*** Opening Provided records ***

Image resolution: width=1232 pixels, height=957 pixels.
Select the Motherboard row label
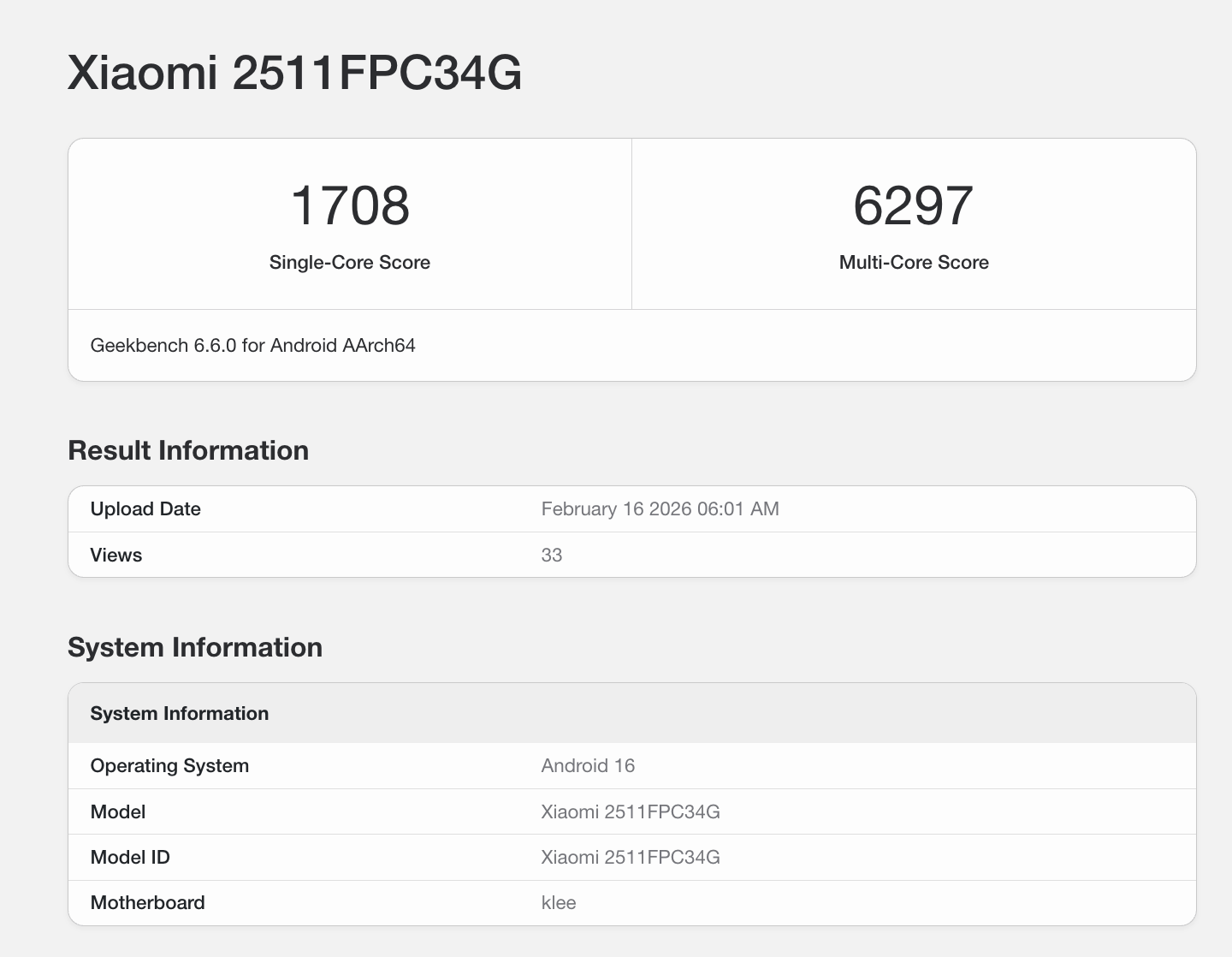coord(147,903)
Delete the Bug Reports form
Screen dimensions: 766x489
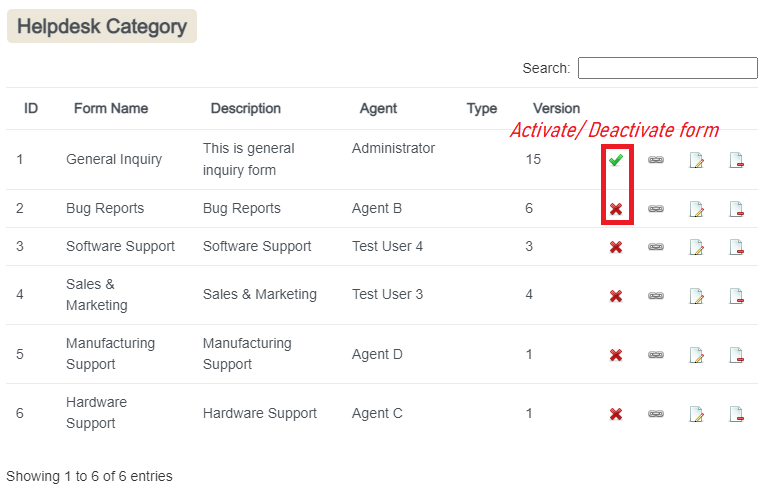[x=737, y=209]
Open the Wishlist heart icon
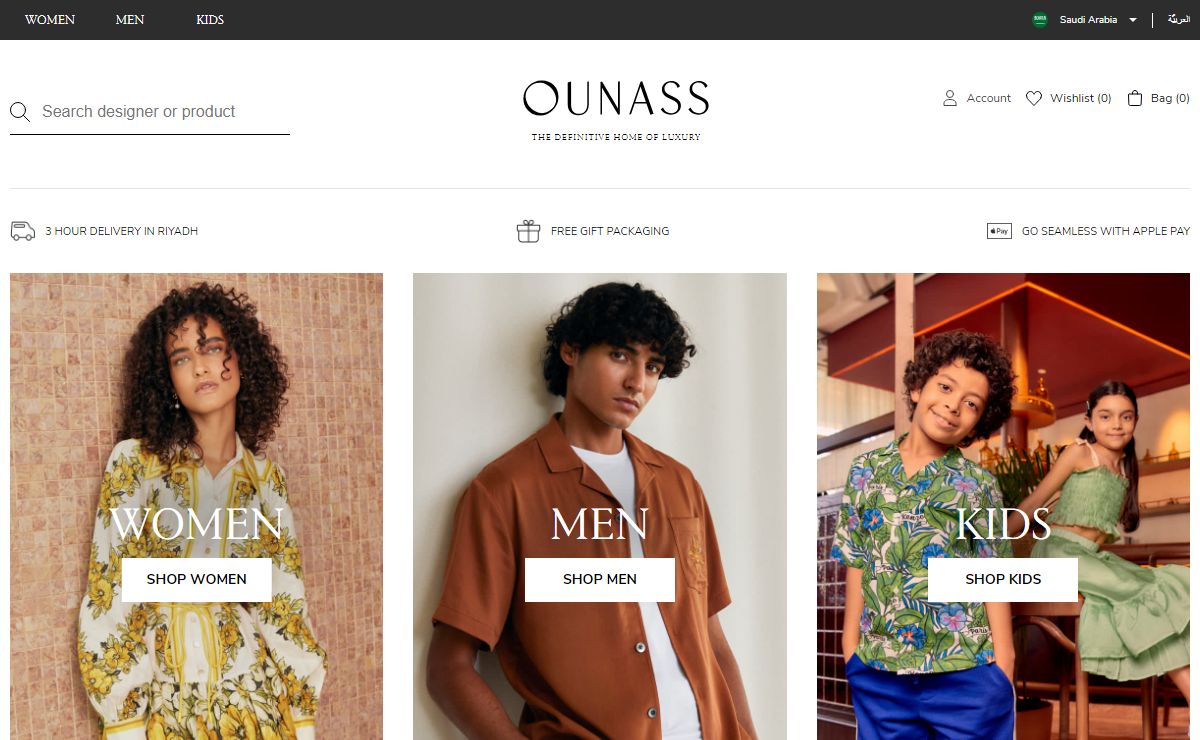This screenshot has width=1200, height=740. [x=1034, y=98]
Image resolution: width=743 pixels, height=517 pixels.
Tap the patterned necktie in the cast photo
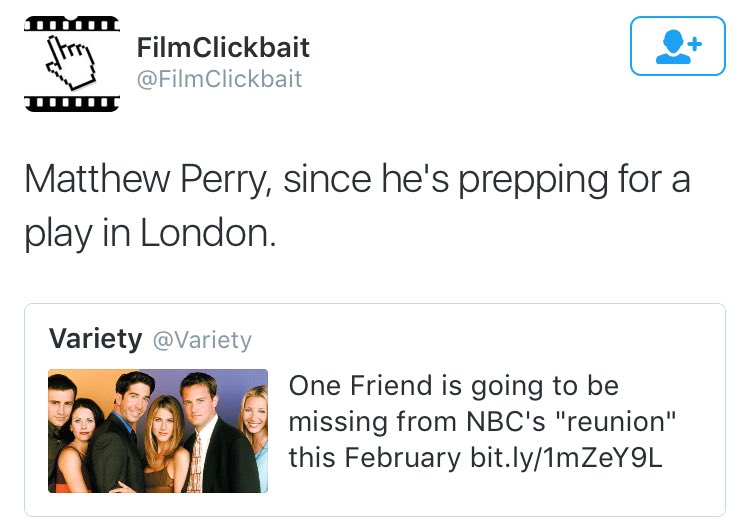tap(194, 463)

*** Closing Provided records ***

- Activity -
Reproduce all entries without any change, and omit the pictures.

- Task output -
Image resolution: width=1232 pixels, height=957 pixels.
Select the Motherboard row label
coord(147,903)
Delete the Bug Reports form
Screen dimensions: 766x489
[x=737, y=209]
Open the Wishlist heart icon
This screenshot has width=1200, height=740. [x=1034, y=98]
Image resolution: width=743 pixels, height=517 pixels.
Tap the patterned necktie in the cast photo
tap(194, 463)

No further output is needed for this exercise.